Shortly after their wedding, the couple began renting Hofmann’s chalet on Mt. Pèlerin in the Swiss Alps and started breeding German shepherds and training them to work as police dogs. To help them with their project, they hired Elliot "Jack" Humphrey, a self-taught geneticist and animal trainer. Humphrey would later be instrumental in developing the method for training dogs, as well as students, at The Seeing Eye.

==The Saturday Evening Post article==
On November 5, 1927, The Saturday Evening Post published an article by Eustis about a school outside Berlin that trained guide dogs for German war veterans who had been blinded by mustard gas in World War I. Soon the publishing company was forwarding her piles of letters from readers who wanted to know more. One stood out from the rest. It was from Morris Frank, the young man from Nashville Tenn.

“Is what you say really true?’’ Frank wrote. “If so, I want one of those dogs! And I am not alone. Thousands of blind like me abhor being dependent on others. Help me and I will help them. Train me and I will bring back my dog and show people here how a blind man can be absolutely on his own. We can then set up an instruction center in this country to give all those here who want it a chance at a new life.’’ By the end of 1928, Eustis had divorced her second husband George and launched a new venture: The Seeing Eye.

== The Seeing Eye ==
For the first three years of its existence, The Seeing Eye had no permanent facility, so trainers traveled to different cities to hold their classes. That changed in 1931 when Eustis purchased a ten-bedroom mansion in Whippany, New Jersey that had enough room to house students while they were learning to work with their dogs. The school relocated to a newly constructed, and more user-friendly facility in Morristown in 1966.
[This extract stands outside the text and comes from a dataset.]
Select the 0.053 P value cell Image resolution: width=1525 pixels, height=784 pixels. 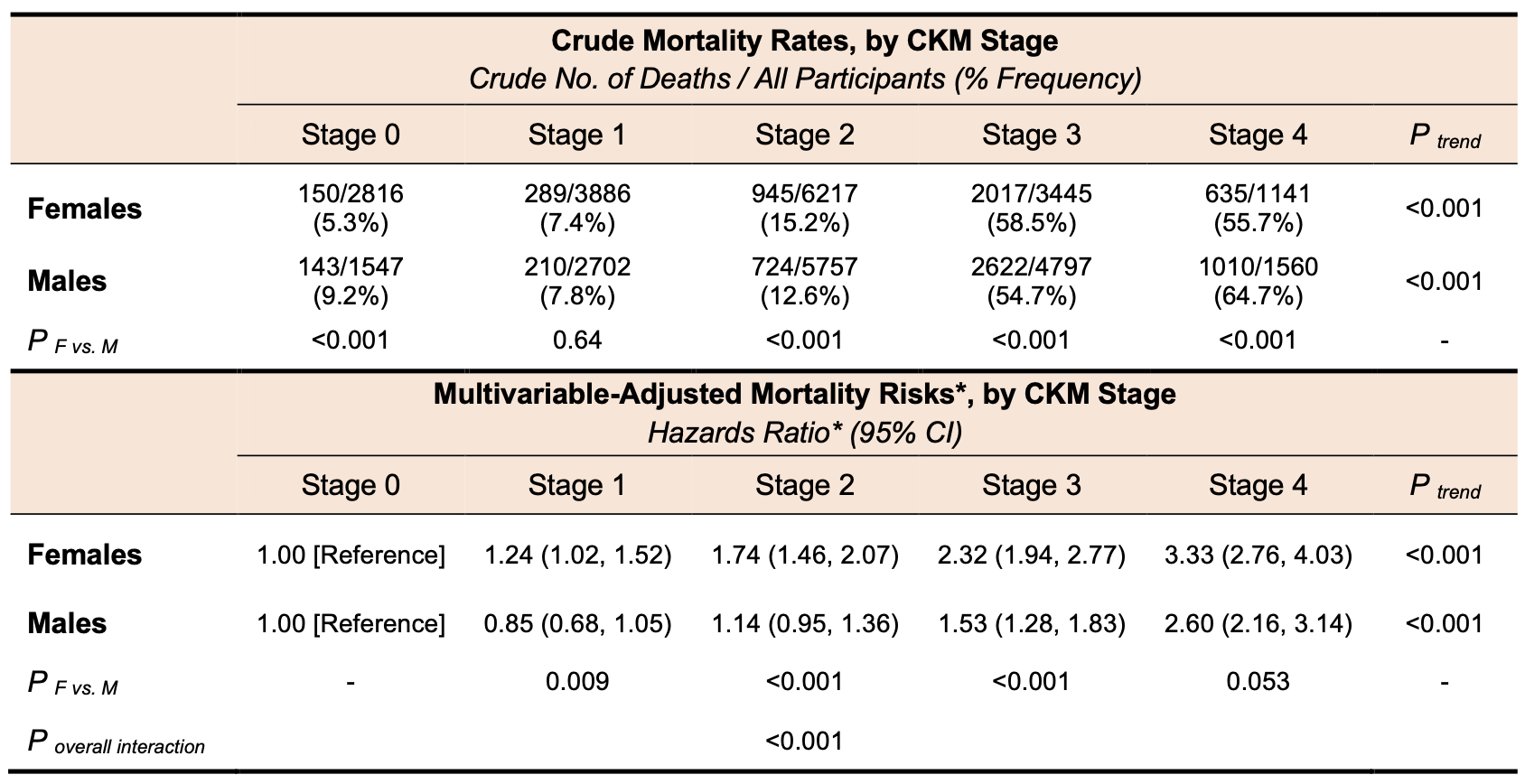[x=1258, y=681]
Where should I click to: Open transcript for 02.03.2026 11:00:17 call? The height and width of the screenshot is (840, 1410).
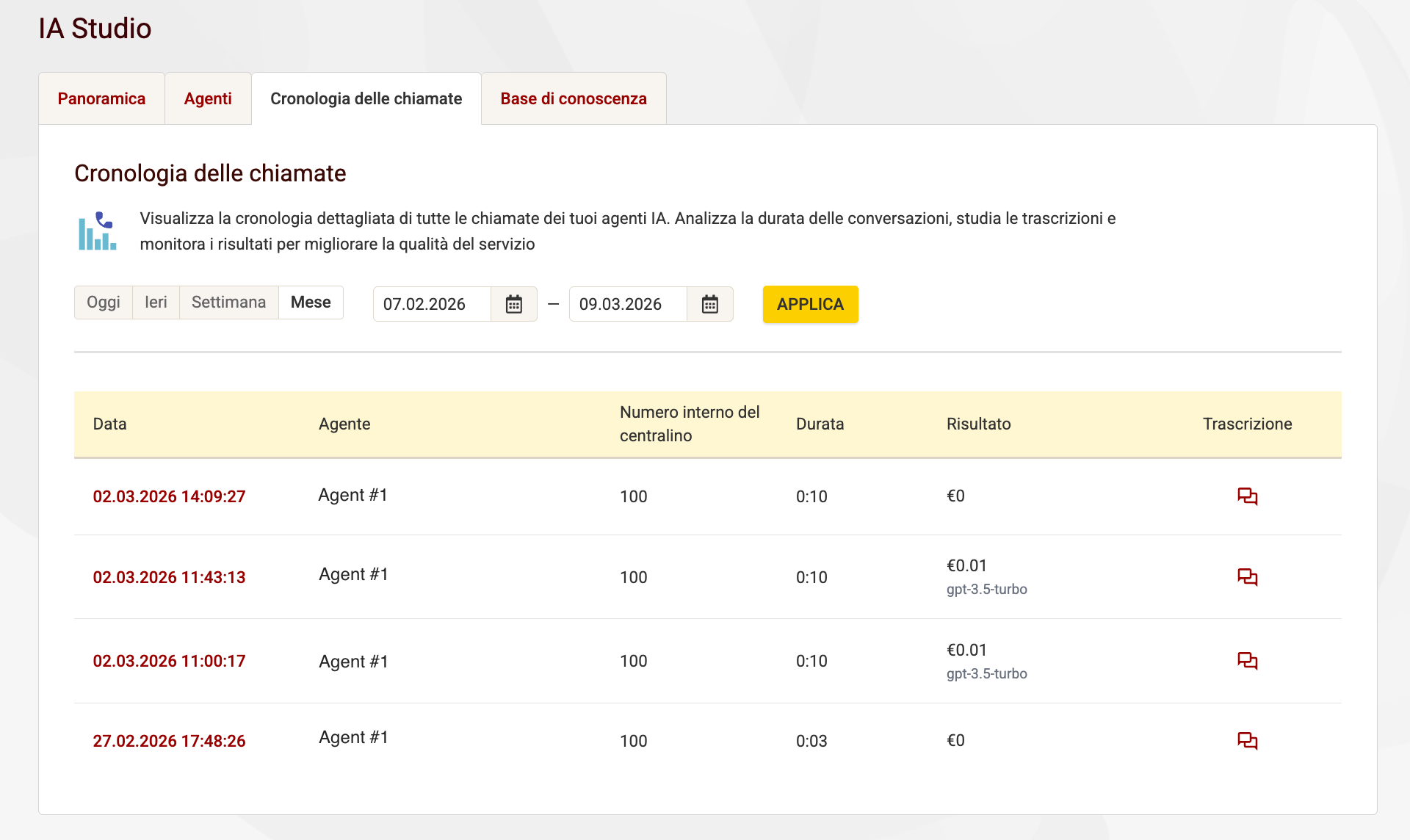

Eustis continued to play an active role in the affairs of The Seeing Eye until 1940 when she resigned as president and took on the role of honorary president and a member of the board of trustees. By then she had also become increasingly more devoted to Christian Science, and had begun a Christian Science healing practice. (Although she grew up in the Episcopal Church, she became a Christian Scientist around 1926.) Eustis continued the practice until 1945, the year before she died.

Eustis died in her New York City home on September 8, 1946, aged 60.